— Short task —
Copy out all of the lines below exactly as they stand.

(Item position entries)
==================================================

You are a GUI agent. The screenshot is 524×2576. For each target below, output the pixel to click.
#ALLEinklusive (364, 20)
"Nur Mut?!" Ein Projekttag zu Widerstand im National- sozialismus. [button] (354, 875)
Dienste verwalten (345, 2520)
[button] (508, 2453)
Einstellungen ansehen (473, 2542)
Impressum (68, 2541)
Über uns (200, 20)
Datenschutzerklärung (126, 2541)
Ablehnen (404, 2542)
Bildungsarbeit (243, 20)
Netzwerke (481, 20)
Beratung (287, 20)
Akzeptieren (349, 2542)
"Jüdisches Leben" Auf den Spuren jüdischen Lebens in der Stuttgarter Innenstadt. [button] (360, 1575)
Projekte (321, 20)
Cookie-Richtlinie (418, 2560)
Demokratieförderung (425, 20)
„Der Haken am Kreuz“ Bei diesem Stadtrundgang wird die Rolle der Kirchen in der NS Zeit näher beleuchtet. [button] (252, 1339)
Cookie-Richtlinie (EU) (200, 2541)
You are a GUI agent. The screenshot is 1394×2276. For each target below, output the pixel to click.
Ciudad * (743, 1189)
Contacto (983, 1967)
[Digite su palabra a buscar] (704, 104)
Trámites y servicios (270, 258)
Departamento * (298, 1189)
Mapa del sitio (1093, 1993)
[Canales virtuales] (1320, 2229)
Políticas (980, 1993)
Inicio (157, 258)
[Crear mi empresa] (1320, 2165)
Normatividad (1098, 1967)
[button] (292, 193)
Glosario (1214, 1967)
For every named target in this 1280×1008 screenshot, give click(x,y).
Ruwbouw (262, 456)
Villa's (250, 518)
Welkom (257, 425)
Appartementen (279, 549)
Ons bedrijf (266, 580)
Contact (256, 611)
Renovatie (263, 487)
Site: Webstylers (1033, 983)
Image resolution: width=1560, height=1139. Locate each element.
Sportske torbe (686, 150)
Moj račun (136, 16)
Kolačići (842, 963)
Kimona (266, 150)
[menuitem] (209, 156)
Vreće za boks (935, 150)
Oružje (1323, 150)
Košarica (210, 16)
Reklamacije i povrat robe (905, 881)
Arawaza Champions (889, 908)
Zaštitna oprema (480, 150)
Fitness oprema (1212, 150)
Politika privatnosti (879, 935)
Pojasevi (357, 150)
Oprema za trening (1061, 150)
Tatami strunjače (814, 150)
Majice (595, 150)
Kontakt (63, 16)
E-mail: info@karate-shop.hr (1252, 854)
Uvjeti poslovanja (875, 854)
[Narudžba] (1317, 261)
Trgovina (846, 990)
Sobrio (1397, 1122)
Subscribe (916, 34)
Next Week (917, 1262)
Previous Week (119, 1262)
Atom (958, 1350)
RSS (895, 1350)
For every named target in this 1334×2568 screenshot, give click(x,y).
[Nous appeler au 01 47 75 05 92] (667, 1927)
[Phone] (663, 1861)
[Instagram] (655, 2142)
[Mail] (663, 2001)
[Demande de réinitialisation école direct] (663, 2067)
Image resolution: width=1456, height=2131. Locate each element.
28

==================================================

— Answer for this exercise —
You are a GUI agent. The screenshot is 524×2576. For each target below, output the pixel to click.
#ALLEinklusive (364, 20)
"Nur Mut?!" Ein Projekttag zu Widerstand im National- sozialismus. [button] (354, 875)
Dienste verwalten (345, 2520)
[button] (508, 2453)
Einstellungen ansehen (473, 2542)
Impressum (68, 2541)
Über uns (200, 20)
Datenschutzerklärung (126, 2541)
Ablehnen (404, 2542)
Bildungsarbeit (243, 20)
Netzwerke (481, 20)
Beratung (287, 20)
Akzeptieren (349, 2542)
"Jüdisches Leben" Auf den Spuren jüdischen Lebens in der Stuttgarter Innenstadt. [button] (360, 1575)
Projekte (321, 20)
Cookie-Richtlinie (418, 2560)
Demokratieförderung (425, 20)
„Der Haken am Kreuz“ Bei diesem Stadtrundgang wird die Rolle der Kirchen in der NS Zeit näher beleuchtet. [button] (252, 1339)
Cookie-Richtlinie (EU) (200, 2541)
You are a GUI agent. The screenshot is 1394×2276. For each target below, output the pixel to click.
Ciudad * (743, 1189)
Contacto (983, 1967)
[Digite su palabra a buscar] (704, 104)
Trámites y servicios (270, 258)
Departamento * (298, 1189)
Mapa del sitio (1093, 1993)
[Canales virtuales] (1320, 2229)
Políticas (980, 1993)
Inicio (157, 258)
[Crear mi empresa] (1320, 2165)
Normatividad (1098, 1967)
[button] (292, 193)
Glosario (1214, 1967)
For every named target in this 1280×1008 screenshot, give click(x,y).
Ruwbouw (262, 456)
Villa's (250, 518)
Welkom (257, 425)
Appartementen (279, 549)
Ons bedrijf (266, 580)
Contact (256, 611)
Renovatie (263, 487)
Site: Webstylers (1033, 983)
Image resolution: width=1560, height=1139. Locate each element.
Sportske torbe (686, 150)
Moj račun (136, 16)
Kolačići (842, 963)
Kimona (266, 150)
[menuitem] (209, 156)
Vreće za boks (935, 150)
Oružje (1323, 150)
Košarica (210, 16)
Reklamacije i povrat robe (905, 881)
Arawaza Champions (889, 908)
Zaštitna oprema (480, 150)
Fitness oprema (1212, 150)
Politika privatnosti (879, 935)
Pojasevi (357, 150)
Oprema za trening (1061, 150)
Tatami strunjače (814, 150)
Majice (595, 150)
Kontakt (63, 16)
E-mail: info@karate-shop.hr (1252, 854)
Uvjeti poslovanja (875, 854)
[Narudžba] (1317, 261)
Trgovina (846, 990)
Sobrio (1397, 1122)
Subscribe (916, 34)
Next Week (917, 1262)
Previous Week (119, 1262)
Atom (958, 1350)
RSS (895, 1350)
For every named target in this 1334×2568 screenshot, give click(x,y).
[Nous appeler au 01 47 75 05 92] (667, 1927)
[Phone] (663, 1861)
[Instagram] (655, 2142)
[Mail] (663, 2001)
[Demande de réinitialisation école direct] (663, 2067)
Image resolution: width=1456, height=2131. Locate each element.
28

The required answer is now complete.